第105話 喜び

 昼食の席で左手を使う。やはり、爪がないため力を入れられない。力を入れると抜けるような感触があって、手を止めてしまう。

 ノーラはそれを察してか、肉や魚などナイフを入れるものは、一口サイズに切ってくれた。

 僕は礼をいって食事を再開した。

「再生の魔術はできたが、まだ、完成としたといえない。再生した経過を見ているからな。親しい人間以外には話すなよ」

 導師はそう僕に忠告した。しかし、僕の手を見ればすぐにわかる。すぐにウワサが回るのは簡単にわかった。


 僕はカリーヌの屋敷に来た。

 しかし、お出迎いに家長であるジスランがいた。

「やあ、この前のゲームの試作品ができたんだ。ちょっと見てもらいないかい?」

 僕は早くカリーヌたちとテラスで、まったりと紅茶を飲みたがったが、ガマンする。ジスランにとって賭博は重要な仕事である。無下むげにはできなかった。

 ジスランに連れられて遊戯室に行く。そして、中に入ると、新しい台があった。

「ルーレットと同じものにしたよ。客にストレスを感じさせないように」

 ジスランのいう通りルーレットをマネて作られている。新しい色や素材だと、違和感がありストレスになるようだ。

 僕は台に触る。台に書かれている模様はよくできている。そして、手触りはいい。後は台に並んでいるカップだ。色々な種類と素材でできている。

 僕は素材に注目して選別する。軽くて頑丈。そして、透視ができない。この三点で選んだ。

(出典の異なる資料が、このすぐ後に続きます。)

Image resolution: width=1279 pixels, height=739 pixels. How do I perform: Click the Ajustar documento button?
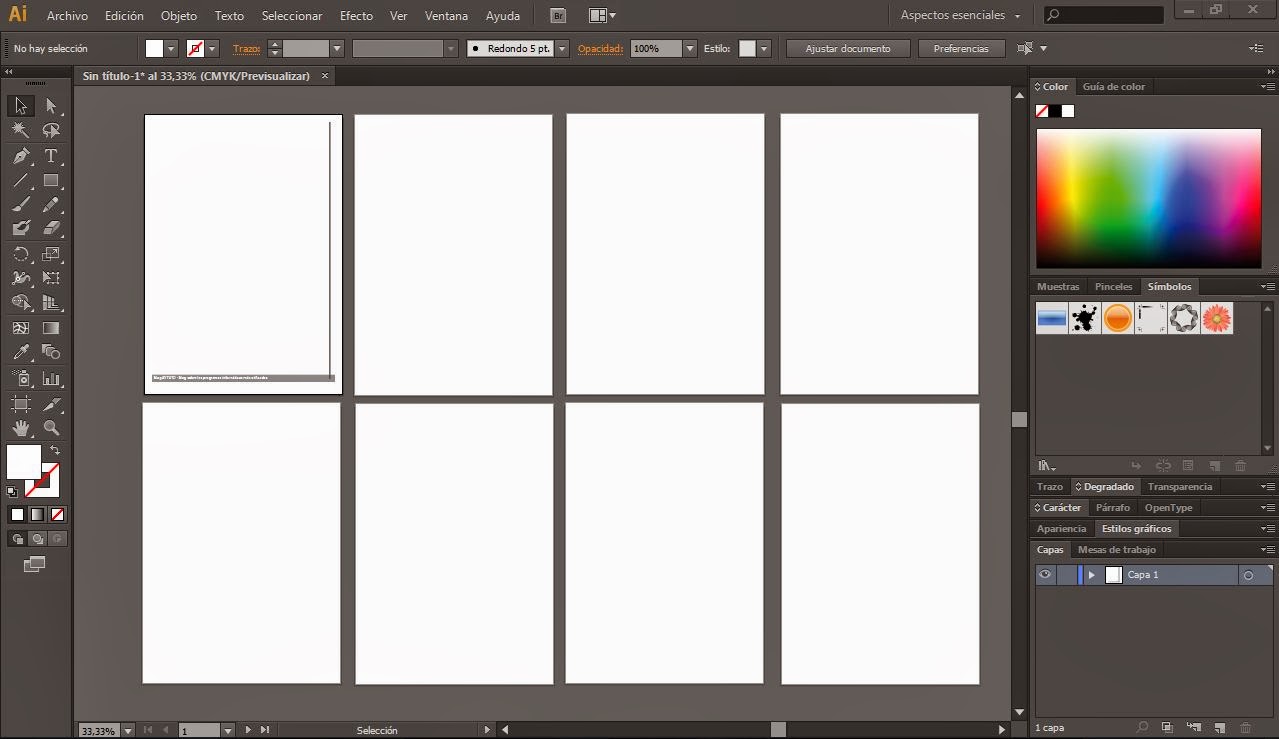849,48
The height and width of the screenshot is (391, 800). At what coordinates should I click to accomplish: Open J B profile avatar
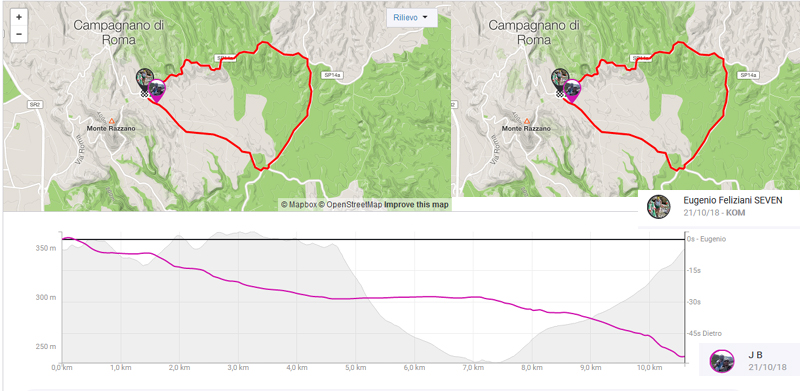722,361
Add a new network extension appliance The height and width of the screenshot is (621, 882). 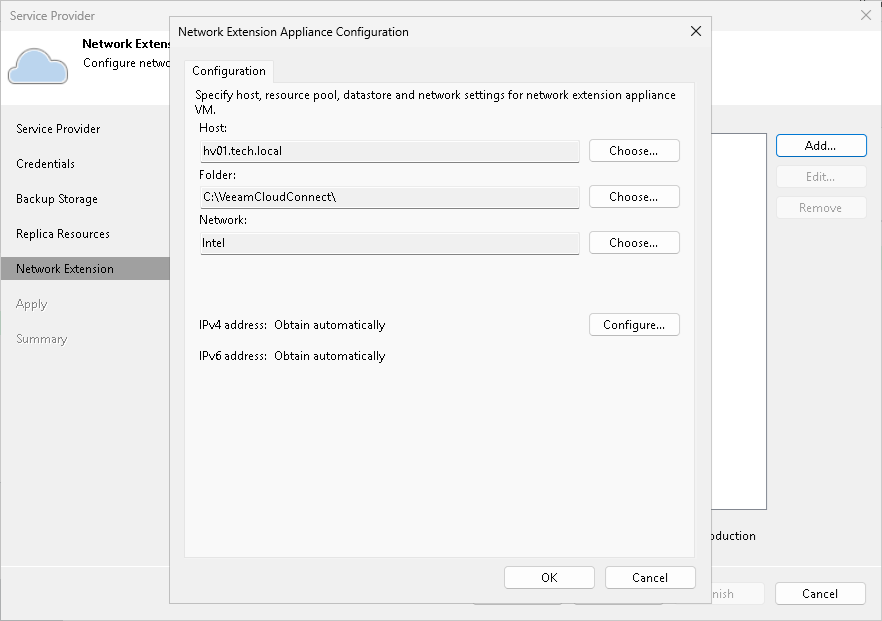point(820,145)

 残ったのは、三つだ。木のツタで編まれたもの。軽石でできたもの。金属だが軽いものだ。

 僕はその三つを残して、後は横に寄せた。

「ほう。その三つか」

 ジスランの感嘆した。

 僕はサイコロを掴んで試しに振ってみた。

「ちょっと待ってくれ」

 ジスランにとめられた。

「君の左手は肌色に塗ったのかい?」

 ジスランは驚いているようだ。

「いえ。導師に再生の魔術で生やしてもらいました」

「本当かい?」

 ジスランに僕は手を見せてうなずいた。

 ジスランはコールの魔法を使う。そして、誰かと話しているようだ。

 僕はその間に三つのカップを試した。

 やはり、ツタで編まれたカップがしっくりする。前世の僕の先入観もあると思う。しかし、金属と軽石では台を傷つける。それにサイコロにも優しくない。自然とツタのカップで決まっていた。

 サイコロは透明なサイコロはない。まだ、試作もできていない段階のようだ。

 僕はジスランを見る。まだ、コールの魔術で話し合っている。僕は除外した他のカップを見て時間をつぶした。

 やはり、ツタのカップだなと思っていると、ジスランがコールの魔法を切った。

「すまない。ちょっと驚いてね。思わず、確認してしまった。近い内にパーティーをしよう」

 ジスランは喜んでいた。

「そうですね。再生魔術を復元したんです。導師の偉業を祝ってもいいですね」

 僕はジスランに笑った。

「えっ? 君の左手だよ」

「はい?」

 ジスランと僕の認識は違うらしい。

「カリーヌが心配していたんだ。君は自分を大切にしないところがあるからね。他の友達も喜ぶと思うよ」

 僕はカリーヌたちに心配させていたらしい。手がなくなってあきらめていたら、再生魔術のウワサが回った。それで、期待していたのだろう。僕としては読めない本に期待はしてなかった。だが、あの本を翻訳した人が気になる。後で導師にきいてみようと思った。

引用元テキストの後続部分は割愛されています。